> PASSAGE TO READ:
::::

Meinershagen: Pullquote is ‘like Delicious with more granularity’

Todd Meinershagen uses Pullquote to collect and share quotes. “I like to keep quotes about leadership, problem solving, relationships, etc. that keep me and my team motivated and inspired,” he says.

“Pullquote is sort of like Delicious as a way to store and tag quotes, but it is more granular for a given page, and it allows me to share if I want to,” says Meinershagen, who is Senior Software Architect at MedAssets, a developer of software for hospitals and clinics.

Websites will soon be dinosaurs

John Hermman, formerly a Tech editor at Buzzfeed and (for now) writing for The Awl, thinks we’re living in the twilight of a web site as a publication’s embodiment and lifeblood. (Here’s the full article.)

In short, “websites are unnecessary vestiges of a time before there were better ways to find things to look at on your computer or your phone.”

The only thing that keeps people coming back to apps in great enough numbers over time to make real money is the presence of other people. So the only apps that people use in the way publications want their readers to behave—with growing loyalty that can be turned into money—are communications services. The near-future internet puts the publishing and communications industries in competition with each other for the same confused advertising dollars, and it’s not even close.

Hermman points to Fusion, a joint venture of entertainment companies Disney and Univision, as an example of a new breed that isn’t site-centric.

For Fusion to talk about “promiscuous media” and “build[ing] our brand in the places [the audience] is spending time”—as opposed to publishing everything on a single website and hoping it spreads from there—is not strange in the context of television companies. They’re used to filling channels that they don’t totally control.

What’s a publisher, you ask?

[Publishers will] begin to see their websites as Just One More App, and realize that fewer people are using them, proportionally, than before. Eventually they might even symbolically close their websites, finishing the job they started when they all stopped paying attention to what their front pages looked like. Then, they will do a whole lot of what they already do, according to the demands of their new venues. They will report news and tell stories and post garbage and make mistakes. They will be given new metrics that are both more shallow and more urgent than ever before; they will adapt to them, all the while avoiding, as is tradition, honest discussions about the relationship between success and quality and self-respect. They will learn to cater to the structures within which they are working and come up with some new forms.

So, publishers, if you believe Hermman, get ready to retool your tools, metrics and lingo. Goodbye HTML, hello Facebook. Goodbye articles, hello cards. Goodbye clicks, hello shares and comments.

Links are dead, long live the card?

Fighting clutter and distraction, a Dutch website called De Correspondent now bans links inside articles.

Our publications don’t contain any traditional in-text links. This prevents a lot of the possible clutter and reasons to leave, usually found in many articles. When we want to tell a story, we’d like you to take it in from start to end. There is a flow we would like you to follow. We introduce you into a topic, investigate our findings and come to some kind of conclusion. If we gave our readers too many options to leave the article before finishing it, we wouldn’t get to convey whatever it is we want to convey.

::::

> WHAT IS NEEDED:
Continue the post about Pullquote, the decline of websites, and in-text links from where it stops.

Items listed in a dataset

::::

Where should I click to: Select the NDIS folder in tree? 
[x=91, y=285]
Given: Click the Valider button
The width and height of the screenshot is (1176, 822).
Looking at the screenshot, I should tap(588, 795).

::::

> TASK RESULT:
The editors offer writers three tools in lieu of links within articles, an info card, a side note and a featured link.

The info card:

This piece of additional content is only presented when you have a need for it by clicking on the indicator behind the name or term mentioned in the story. Because, by default, it is in a closed state, you are able to easily skip over it when you do have the required background knowledge. Opening it however adds the additional information inline in the text so you don’t have to wander your eyes to another part of the page. Your eyes will never have to leave the main story and you can keep continue reading the story as if this addition was part of it in the first place.

The side note:

It functions as a regular link, but is placed next to the related paragraph and has a label that describes the content that was linked to. Next to this, every side note has an icon indicating the type of content you are about to see, like a video, audio fragment or report. The added benefit, of presenting our links in the bar next to the article, besides clearing the text of links, is that it functions as sort of a checklist. No need to remember the exact location of an interesting link for later consumption. Just quickly scroll past the article to get an overview of all the relevant additional information that might interest you.

And the featured link:

On our platform such important links, which we refer to as ‘featured links’, are placed underneath the article. Placing them down there ensures enough attention and focus on the reader’s side for the story covering it and as an added bonus, it consistently places important links in a manner everybody knows where to find them.

All are noble experiments. Personally I don’t find links to be distracting: when I’m enjoying an article and see a link, I right click and open it in a new tab to read later… or shove it over into Pocket to read much later. But De Correspondent has 30,000 paying subscribers, so they may be on to something.